I was cleaning the house while you boys slept one day until I heard "uh-oh" over and over in the monitor. It's your favorite word, (you've added "ball" and "dada" to the list, where "mama" is, I have no idea!) and it doesn't necessarily mean anything all the time. But, I think you wanted me to come see for myself because when I walked the light from the cracked door fell over your face, and you had the goofiest grin. You had pulled yourself up in your crib and couldn't have been more proud. It's a good thing I never raised the crib back up from when Hayes used it, because a-back down it would go.
Sometimes I look at you and regret washes over me, how did you become 10 months so quickly? When those around you ask me "Is he really always this good?" yes you are, and you came out that way, how lucky am I? You're so entertaining too, but so many times I find myself watching with admiration from afar while I'm tending to your brother, or cleaning a mess up. The only times you and I have to ourselves are nursing, and when you wake up for that golden hour each morning (before promptly going back to bed.) Sometimes I have to remind (smack) myself that I am not truly present for you and to stop everything I'm doing/thinking/planning and just be with Cal. You are worth every second!
We've already established that Hayes is absolutely obsessed with you. He thinks your hilarious and loves to stop what he's doing to give you a slow-mo hug and kiss. I hold your little hands as we walk into his room to get him from a nap and you both squeal with joy. Hayes says "Hi baby Tao Tao! (Cal Cal)" and you guys spend a few minutes playing like puppies in his crib. Wrestling, pawing at each other and a lot of open mouth drooling kisses. You love to do what he does, play with what he plays with, get tossed onto a bed full of pillows like he is. I've heard if your trekking through deep snow it always helps if you walk in the footsteps of those ahead of you. In this life, Hayes might always be a few steps ahead in a chronological sense, and I'm sure there's times where you'll pull ahead and be the trailblazer. But, I want you to know that you have each other for a reason, and that is to walk this life together. Sometimes in one another's footsteps, but hopefully side by side more than not.

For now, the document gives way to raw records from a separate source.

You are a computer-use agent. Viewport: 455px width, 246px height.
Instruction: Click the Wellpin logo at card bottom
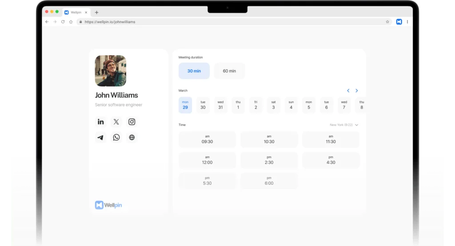point(108,205)
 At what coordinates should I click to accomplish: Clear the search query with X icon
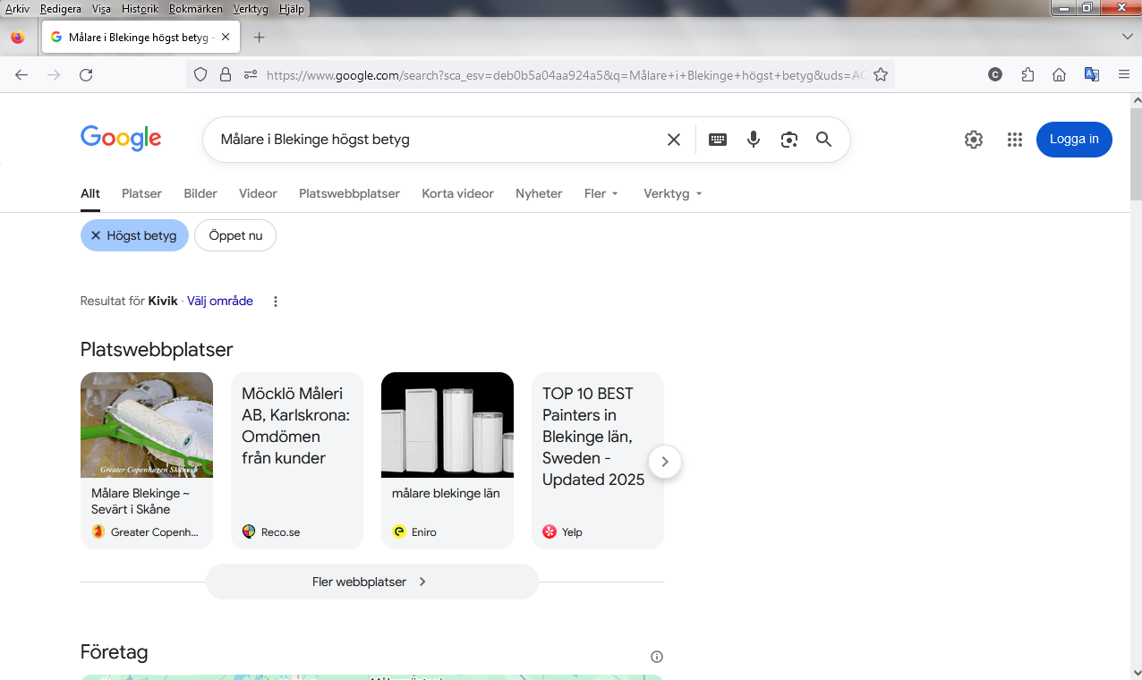tap(674, 140)
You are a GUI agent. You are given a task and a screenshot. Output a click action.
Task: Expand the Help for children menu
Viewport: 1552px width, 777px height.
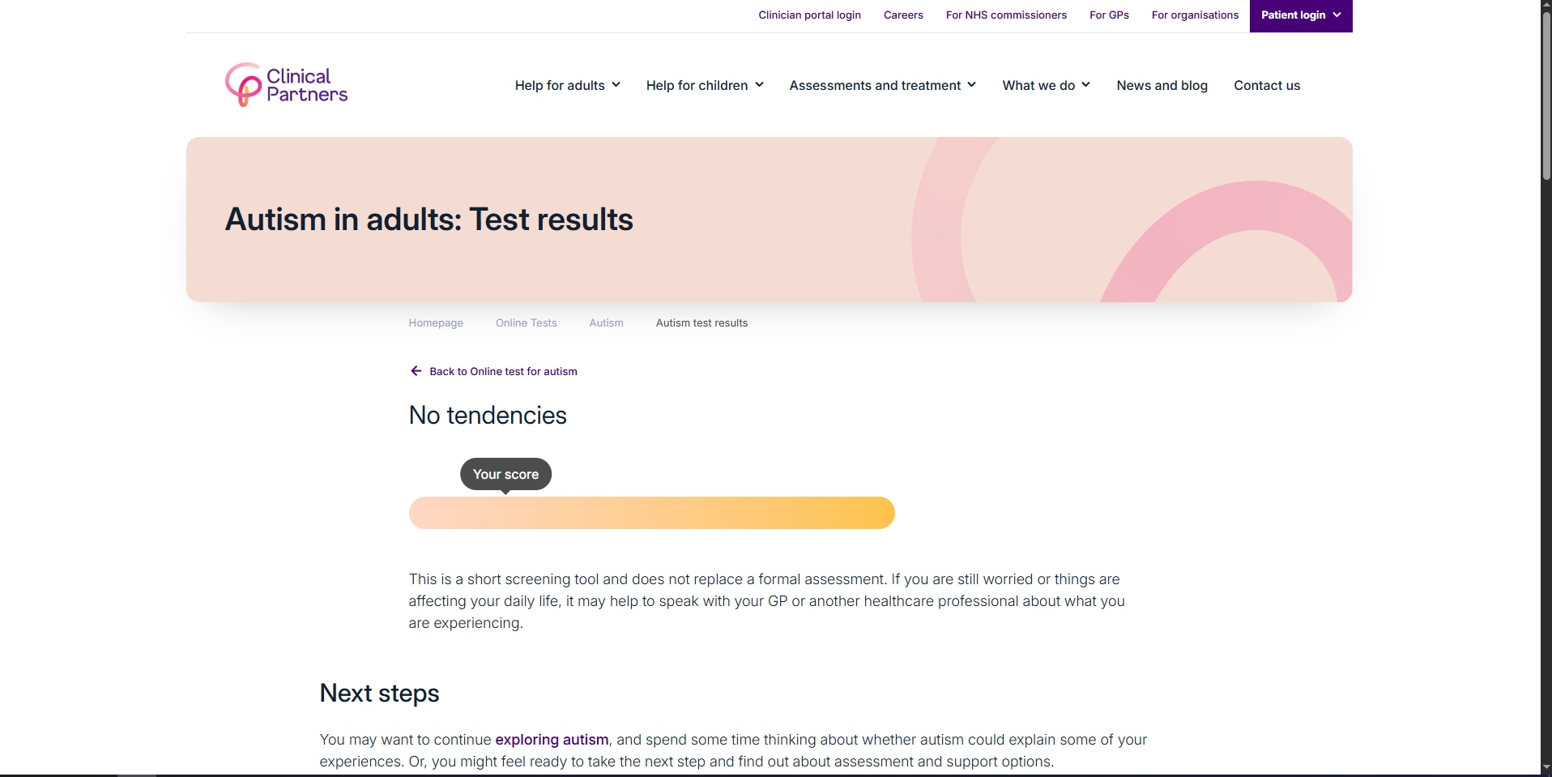coord(705,85)
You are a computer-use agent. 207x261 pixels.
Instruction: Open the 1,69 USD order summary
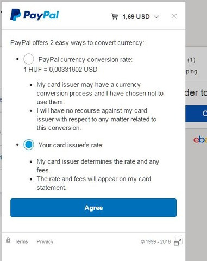point(135,17)
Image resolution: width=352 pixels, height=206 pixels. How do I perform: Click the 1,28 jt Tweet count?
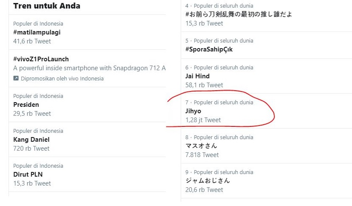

Every night before I lay you down to go to bed I say a prayer over your tired body and thank God for sending you to me when He did. For letting you push to the front of the line, for being such a light and delight in my life. When I think about it without you in it, my heart aches. I thank him for your health, for your strength, for your curiosity and intelligence. For being such a good brother and a good son. I ask Him to bless you for being all those things, because I know you have a choice and you always choose to be good. I love you for so many things, and especially for that.
The world is yours, Cal.
Love,
Mom.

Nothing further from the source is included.